▶ **Listed entries**:
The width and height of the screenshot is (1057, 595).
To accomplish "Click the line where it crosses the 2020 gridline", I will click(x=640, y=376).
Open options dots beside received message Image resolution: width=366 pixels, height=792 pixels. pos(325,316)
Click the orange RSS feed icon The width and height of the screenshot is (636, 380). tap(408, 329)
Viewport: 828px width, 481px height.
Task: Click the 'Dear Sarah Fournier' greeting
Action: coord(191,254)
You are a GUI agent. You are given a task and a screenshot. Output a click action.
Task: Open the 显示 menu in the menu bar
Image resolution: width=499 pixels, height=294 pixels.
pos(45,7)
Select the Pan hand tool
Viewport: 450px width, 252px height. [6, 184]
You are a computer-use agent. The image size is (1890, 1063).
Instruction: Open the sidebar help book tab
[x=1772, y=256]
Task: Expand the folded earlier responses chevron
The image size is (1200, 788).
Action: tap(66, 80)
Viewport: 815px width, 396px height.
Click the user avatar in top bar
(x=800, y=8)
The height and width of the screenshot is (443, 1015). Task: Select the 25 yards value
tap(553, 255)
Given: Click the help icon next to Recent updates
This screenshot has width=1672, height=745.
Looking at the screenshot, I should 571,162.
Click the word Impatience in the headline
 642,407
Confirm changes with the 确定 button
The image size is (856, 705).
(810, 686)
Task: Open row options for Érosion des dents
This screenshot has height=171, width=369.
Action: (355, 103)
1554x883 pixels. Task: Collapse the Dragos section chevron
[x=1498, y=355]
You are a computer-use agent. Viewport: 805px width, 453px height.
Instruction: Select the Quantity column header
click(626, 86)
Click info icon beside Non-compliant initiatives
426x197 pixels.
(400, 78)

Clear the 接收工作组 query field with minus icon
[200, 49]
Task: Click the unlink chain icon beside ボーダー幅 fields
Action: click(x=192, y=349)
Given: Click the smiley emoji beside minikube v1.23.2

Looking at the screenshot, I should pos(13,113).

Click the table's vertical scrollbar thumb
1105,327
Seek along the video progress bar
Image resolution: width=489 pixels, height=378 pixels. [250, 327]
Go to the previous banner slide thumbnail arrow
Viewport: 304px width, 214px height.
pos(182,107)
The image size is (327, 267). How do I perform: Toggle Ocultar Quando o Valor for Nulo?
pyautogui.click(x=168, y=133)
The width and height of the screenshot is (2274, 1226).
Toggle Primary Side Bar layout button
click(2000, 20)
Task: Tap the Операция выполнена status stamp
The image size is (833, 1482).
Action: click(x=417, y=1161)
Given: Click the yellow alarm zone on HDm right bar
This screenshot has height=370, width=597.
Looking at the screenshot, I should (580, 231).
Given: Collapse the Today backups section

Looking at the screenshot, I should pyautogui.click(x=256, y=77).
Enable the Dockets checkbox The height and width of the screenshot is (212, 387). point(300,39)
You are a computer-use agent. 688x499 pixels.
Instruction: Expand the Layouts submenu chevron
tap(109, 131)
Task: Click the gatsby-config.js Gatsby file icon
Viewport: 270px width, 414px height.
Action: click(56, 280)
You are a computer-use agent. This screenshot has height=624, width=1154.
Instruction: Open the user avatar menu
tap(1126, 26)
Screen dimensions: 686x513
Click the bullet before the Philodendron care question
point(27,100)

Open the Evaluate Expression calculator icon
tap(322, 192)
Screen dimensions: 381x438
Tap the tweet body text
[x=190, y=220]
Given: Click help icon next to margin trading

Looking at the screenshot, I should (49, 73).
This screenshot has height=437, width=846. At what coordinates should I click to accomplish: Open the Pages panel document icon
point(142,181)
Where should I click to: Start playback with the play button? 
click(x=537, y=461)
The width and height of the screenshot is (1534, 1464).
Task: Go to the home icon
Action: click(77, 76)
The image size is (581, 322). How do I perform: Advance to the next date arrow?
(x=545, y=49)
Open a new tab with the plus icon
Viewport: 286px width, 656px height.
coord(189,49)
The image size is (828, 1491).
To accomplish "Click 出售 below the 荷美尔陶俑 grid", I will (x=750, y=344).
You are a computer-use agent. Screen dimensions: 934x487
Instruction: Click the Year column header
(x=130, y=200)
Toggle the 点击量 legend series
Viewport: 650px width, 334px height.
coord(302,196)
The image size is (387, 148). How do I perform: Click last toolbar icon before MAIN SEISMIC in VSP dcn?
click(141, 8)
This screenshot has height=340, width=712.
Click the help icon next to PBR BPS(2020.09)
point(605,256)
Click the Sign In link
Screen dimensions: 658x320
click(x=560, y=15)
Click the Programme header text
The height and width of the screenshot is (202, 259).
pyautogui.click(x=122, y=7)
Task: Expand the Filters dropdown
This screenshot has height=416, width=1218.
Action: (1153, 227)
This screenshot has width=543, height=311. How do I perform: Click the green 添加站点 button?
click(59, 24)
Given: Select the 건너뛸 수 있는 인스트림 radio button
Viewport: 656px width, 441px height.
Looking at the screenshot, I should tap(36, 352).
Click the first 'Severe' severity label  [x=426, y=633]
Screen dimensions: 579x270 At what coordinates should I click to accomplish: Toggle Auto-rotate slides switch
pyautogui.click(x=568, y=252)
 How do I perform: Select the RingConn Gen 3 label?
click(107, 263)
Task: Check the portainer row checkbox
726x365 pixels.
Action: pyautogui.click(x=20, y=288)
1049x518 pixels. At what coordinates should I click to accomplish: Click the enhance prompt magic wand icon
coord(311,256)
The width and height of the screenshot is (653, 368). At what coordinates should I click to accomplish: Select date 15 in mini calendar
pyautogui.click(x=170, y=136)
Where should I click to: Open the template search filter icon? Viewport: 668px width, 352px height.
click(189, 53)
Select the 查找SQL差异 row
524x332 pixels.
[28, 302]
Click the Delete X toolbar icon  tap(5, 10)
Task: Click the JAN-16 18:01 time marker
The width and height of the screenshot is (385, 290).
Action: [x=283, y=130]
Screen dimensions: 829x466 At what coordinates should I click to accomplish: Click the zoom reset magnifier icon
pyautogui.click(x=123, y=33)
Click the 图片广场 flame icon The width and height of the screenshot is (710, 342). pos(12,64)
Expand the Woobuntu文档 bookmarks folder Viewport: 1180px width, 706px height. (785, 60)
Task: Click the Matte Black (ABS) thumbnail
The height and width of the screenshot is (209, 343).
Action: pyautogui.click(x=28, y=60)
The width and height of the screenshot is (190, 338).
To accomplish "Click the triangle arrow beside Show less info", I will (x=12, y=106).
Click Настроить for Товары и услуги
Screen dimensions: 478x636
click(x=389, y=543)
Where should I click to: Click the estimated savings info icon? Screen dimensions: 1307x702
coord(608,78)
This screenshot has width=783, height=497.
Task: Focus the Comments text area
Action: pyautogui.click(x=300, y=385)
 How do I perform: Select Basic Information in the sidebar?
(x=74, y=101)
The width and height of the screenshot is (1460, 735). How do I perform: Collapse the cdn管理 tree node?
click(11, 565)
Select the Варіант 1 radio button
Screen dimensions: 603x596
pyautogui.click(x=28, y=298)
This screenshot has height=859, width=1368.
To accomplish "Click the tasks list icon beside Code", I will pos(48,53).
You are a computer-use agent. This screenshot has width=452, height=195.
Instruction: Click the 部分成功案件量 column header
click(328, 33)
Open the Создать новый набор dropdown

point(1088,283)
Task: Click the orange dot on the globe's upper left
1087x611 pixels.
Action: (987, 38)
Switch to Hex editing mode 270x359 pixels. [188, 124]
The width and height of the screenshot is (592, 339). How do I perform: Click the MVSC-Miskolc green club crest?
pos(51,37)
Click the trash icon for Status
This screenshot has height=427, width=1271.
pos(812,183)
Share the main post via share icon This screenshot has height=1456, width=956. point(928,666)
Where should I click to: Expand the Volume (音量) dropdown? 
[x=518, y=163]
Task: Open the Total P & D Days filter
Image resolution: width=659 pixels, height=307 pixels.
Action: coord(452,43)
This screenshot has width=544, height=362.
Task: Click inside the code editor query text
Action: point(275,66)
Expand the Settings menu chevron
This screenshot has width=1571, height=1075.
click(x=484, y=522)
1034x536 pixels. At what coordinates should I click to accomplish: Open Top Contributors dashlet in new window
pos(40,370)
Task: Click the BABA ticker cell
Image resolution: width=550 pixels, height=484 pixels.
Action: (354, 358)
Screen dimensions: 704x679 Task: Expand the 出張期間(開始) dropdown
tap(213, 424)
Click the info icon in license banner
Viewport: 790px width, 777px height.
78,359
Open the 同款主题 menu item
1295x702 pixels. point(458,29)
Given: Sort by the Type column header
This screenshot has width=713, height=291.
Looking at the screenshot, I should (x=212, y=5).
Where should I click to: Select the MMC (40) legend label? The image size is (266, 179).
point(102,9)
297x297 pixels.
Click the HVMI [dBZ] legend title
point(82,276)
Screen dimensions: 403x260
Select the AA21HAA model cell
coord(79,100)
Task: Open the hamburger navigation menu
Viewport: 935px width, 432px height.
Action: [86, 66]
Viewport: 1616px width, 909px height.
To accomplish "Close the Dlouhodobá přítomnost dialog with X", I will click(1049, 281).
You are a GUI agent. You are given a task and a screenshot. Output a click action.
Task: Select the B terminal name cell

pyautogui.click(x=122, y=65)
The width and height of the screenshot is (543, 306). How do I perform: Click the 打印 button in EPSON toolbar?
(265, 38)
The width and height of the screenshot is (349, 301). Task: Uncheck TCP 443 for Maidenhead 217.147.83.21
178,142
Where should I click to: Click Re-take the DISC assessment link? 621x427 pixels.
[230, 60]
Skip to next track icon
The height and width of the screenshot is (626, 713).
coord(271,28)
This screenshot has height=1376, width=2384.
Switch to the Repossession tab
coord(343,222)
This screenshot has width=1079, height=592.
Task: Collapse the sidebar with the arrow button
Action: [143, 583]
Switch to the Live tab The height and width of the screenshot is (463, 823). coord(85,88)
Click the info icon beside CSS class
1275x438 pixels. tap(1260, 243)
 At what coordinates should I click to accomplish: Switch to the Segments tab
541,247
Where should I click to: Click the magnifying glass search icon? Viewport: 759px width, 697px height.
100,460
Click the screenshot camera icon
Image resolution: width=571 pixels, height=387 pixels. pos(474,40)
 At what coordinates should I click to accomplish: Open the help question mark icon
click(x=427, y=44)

▶ **Exercise description**: Rescale the listing from its first line through the line containing "Open options dots", both included. Reproduce every line in full, requests included, but multiply each click coordinate in the answers by 0.55 and round to the nearest whole number, with halves rounded up.

▶ **Result of this task**:
The width and height of the screenshot is (1057, 595).
To accomplish "Click the line where it crosses the 2020 gridline", I will click(x=352, y=207).
Open options dots beside received message Image resolution: width=366 pixels, height=792 pixels. pos(179,174)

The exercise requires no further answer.